Bug 13757 - mbstowcs(3) unable to handle 8bit characters.
Summary: mbstowcs(3) unable to handle 8bit characters.
Status: RESOLVED INVALID
Alias: None
Product: glibc
Classification: Unclassified
Component: libc (show other bugs)
Version: 2.13
: P2 normal
Target Milestone: ---
Assignee: Not yet assigned to anyone
URL:
Keywords:
Depends on:
Blocks:
 
Reported: 2012-02-26 08:07 UTC by Steven Drake
Modified: 2014-06-26 14:36 UTC (History)
2 users (show)

See Also:
Host:
Target:
Build:
Last reconfirmed:
fweimer: security-


Attachments
Simple mbstowcs test program (179 bytes, text/plain)
2012-02-26 08:07 UTC, Steven Drake
Details

Note You need to log in before you can comment on or make changes to this bug.
Description Steven Drake 2012-02-26 08:07:46 UTC
Created attachment 6246 [details]
Simple mbstowcs test program

Compiling and running the attached program with glibc emmits:
ERROR: mbstowcs: Invalid or incomplete multibyte or wide character

Compiling and running the progam on a system with a different libc
implentaion it gives the expected output.
Comment 1 Andreas Schwab 2012-02-26 08:47:46 UTC
You need to use a locale that defines a meaning to this byte.  The default (ASCII) locale doesn't.
Comment 2 Steven Drake 2012-02-26 09:11:06 UTC
(In reply to comment #1)
> You need to use a locale that defines a meaning to this byte.  The default
> (ASCII) locale doesn't.

$ env LANG=en_US.iso88591 ./test-mbstowcs
ERROR: mbstowcs: Invalid or incomplete multibyte or wide character
Comment 3 Andreas Schwab 2012-02-26 09:37:05 UTC
You don't use a non-default locale without calling setlocale.
Comment 4 Steven Drake 2012-02-29 05:54:36 UTC
(In reply to comment #1)
> You need to use a locale that defines a meaning to this byte.  The default
> (ASCII) locale doesn't.

Thats wrong, 'locale charmap' gives 'ANSI_X3.4-1968' and there lies the
problem, the charmap for the 'C' locale should probable be ISO-8896-1.

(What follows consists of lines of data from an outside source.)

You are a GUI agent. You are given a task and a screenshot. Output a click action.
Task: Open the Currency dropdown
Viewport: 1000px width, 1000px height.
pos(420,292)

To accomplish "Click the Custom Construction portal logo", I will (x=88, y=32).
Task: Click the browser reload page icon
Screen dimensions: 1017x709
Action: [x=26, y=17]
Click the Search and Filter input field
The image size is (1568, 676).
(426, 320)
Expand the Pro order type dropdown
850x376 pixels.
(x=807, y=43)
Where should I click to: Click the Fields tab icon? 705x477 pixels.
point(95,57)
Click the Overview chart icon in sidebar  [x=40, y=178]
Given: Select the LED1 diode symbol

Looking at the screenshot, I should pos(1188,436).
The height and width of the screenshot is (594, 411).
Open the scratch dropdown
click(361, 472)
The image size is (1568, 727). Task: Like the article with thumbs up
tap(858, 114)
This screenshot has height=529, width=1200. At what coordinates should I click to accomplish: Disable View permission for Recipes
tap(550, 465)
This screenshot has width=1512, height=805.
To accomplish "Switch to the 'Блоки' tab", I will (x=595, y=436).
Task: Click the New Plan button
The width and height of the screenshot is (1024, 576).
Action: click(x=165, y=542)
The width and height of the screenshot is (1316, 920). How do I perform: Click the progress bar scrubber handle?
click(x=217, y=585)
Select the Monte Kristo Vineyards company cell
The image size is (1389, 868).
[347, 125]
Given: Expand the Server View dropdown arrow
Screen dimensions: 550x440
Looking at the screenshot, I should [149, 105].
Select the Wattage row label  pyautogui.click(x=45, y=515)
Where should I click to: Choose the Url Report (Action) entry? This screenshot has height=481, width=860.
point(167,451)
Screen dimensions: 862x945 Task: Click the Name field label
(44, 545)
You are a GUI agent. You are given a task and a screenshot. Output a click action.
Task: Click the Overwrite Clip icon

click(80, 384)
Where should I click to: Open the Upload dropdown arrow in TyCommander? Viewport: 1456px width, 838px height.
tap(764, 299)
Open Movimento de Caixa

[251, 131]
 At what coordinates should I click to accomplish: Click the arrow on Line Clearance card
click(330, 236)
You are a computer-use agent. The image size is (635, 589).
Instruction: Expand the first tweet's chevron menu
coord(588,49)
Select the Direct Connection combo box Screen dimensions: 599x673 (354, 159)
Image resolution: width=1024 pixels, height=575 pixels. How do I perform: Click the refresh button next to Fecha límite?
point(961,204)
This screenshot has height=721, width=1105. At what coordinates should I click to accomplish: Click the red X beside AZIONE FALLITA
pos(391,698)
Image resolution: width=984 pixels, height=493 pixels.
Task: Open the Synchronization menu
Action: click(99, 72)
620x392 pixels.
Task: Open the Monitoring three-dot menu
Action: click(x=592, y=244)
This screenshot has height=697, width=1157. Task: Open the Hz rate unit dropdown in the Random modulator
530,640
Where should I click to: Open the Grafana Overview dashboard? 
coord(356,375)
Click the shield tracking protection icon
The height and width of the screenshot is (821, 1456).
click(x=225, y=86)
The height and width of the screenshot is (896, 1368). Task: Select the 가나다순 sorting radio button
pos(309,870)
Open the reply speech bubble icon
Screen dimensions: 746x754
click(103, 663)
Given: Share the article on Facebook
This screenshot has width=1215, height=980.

To be more accurate it should be the charmap that is used by system
calls (e.g. readdir and readlink).
Comment 5 Andreas Schwab 2012-02-29 09:16:58 UTC
If you want something else than the C locale you must use setlocale.
Comment 6 Steven Drake 2012-03-02 02:29:16 UTC
Please ignore comment 2, the problem is not the locale in use but the charmap of the C locale.
Comment 7 Rich Felker 2012-03-03 13:41:43 UTC
The charmap for the C locale should definitely not be ISO-8859-anything. All that does is encourage broken, non-portable program behavior. If you are going to use mbrtowc and family and intend to process characters not in the portable character set, you MUST call setlocale for the LC_CTYPE category.

The system calls you referred to (e.g. readdir and readlink) do not use any character map. They process bytes. In any case, if you wanted the C locale to match the filesystem's encoding, it would have to be UTF-8, not ISO-8859-1, at least on any modern system, and I'm pretty sure that's not what you want since you seem to be advocating for very backwards behavior...
Comment 8 Ulrich Drepper 2012-03-07 08:44:55 UTC
The charmap for the C locale is ANSI.  Just use an appropriate locale as you have been told several times already.